しかし、町の復興はいつかやらなければならないことである。竜の遺跡内部の拠点の設備が整っているのだとしても、外部と完全に断ち切られた状況でその機能を維持できるはずもない。このままの状況は続けば、いつか必ず破綻が訪れる。そのためには――
氷室竜夫は、ほのかに光を放っている竜の遺跡上部の壁面へと目を向ける。
この外の上空には依然として竜たちが現世に復活するために必要な装置である『棺』が浮かんでいるはずだ。あれをなんとかしなければ、竜たちの脅威を退けることはできない。いままで現れた竜たちは、あの上空に浮かぶ『棺』のどこかにある本体から人間に対しその魂を転写された存在だったのだ。元を断たない限り、器さえ用意できれば何度でも蘇ることができる。いままでのように現れる刺客を倒しているだけで状況が変えられるはずもなかった。なんとしても、あの『棺』を破壊しなければならないが――
問題はあの『棺』にどうやって入り込むかである。なにしろこれだけ離れた場所からでもはっきりと見えるほど巨大な建造物だ。恐らく、要塞のごとく固められていることは明らかだろう。侵入しようとするものを排除する防衛兵器の類を備えているのは確実だ。
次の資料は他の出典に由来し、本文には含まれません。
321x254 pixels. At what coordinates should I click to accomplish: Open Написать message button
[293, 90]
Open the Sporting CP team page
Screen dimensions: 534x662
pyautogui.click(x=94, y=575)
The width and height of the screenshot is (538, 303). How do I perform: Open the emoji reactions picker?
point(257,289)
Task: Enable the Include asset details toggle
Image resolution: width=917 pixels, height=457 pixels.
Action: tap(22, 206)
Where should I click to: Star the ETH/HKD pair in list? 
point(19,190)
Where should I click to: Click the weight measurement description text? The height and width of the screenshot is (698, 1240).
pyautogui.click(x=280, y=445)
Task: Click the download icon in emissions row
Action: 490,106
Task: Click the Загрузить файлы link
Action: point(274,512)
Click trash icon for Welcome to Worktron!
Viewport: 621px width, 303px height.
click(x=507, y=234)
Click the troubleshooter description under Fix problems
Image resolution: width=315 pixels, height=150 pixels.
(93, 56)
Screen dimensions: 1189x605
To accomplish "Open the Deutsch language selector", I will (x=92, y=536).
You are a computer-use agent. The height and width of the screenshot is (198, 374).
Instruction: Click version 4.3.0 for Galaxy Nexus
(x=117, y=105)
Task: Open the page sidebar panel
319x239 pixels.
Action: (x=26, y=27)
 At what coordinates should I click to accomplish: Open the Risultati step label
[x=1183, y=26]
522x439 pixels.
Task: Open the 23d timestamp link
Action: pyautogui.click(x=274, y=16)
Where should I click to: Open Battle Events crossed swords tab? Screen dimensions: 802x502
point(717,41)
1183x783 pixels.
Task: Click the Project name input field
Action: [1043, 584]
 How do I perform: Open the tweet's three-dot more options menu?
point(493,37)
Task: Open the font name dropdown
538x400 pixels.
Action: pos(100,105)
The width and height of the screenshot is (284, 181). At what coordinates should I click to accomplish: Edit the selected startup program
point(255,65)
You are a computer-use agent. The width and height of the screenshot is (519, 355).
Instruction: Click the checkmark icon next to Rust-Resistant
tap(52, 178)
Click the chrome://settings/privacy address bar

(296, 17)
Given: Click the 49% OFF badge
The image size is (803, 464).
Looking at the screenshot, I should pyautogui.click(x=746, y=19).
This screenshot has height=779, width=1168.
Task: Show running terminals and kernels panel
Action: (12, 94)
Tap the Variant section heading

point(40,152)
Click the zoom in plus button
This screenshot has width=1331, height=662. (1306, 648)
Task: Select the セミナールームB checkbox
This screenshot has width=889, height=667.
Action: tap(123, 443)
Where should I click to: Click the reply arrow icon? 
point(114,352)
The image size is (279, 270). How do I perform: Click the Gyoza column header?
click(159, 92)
一応、侵入できうる手段自体はある。考えるまでもなく、竜に変身することだ。いや、それしかないと言ってもいい。この世界に飛行機の類があったとしても、超常の力を持つ竜たちによって建造された要塞を潜り抜けることは間違いなく不可能だ。いや、そもそも竜に変身しても、あの『棺』に乗り込めることができるかどうかもわからない。奴らは恐らく、自分たちの力を基準にして迎撃システムの構築しているはずだ。であれば、こちらが力を解放して竜と化したとしても、その迎撃システムを突破できるかは怪しい。なにか、少しでも突破口となり得るものがあればいいのだが――
カルラの町を襲った脅威を退けてから五日経過したいまとなってもそれは見えてこない。早くなんとかしなければと思うのだが――
そこまで考えたところで、ふとこの町以外の場所がどうなっているのか気になった。『棺』の浮上によって帝都が壊滅したことを考えると、その影響は他の大都市にも波及していることは間違いない。
なにより、『棺』の浮上によってこれまで静かに動いていた竜たちが表立って動くようなっているはずだ。この町でティガーを有用な検体として攫っていたことを考えると、他の街にもそういった手が伸びていることは想像に難くない。本格的に動き出した竜たちによって完全に制圧されている街があったとしてもおかしくなかった。下手をすれば、ほとんどの都市が竜によって制圧されていることを考えられる。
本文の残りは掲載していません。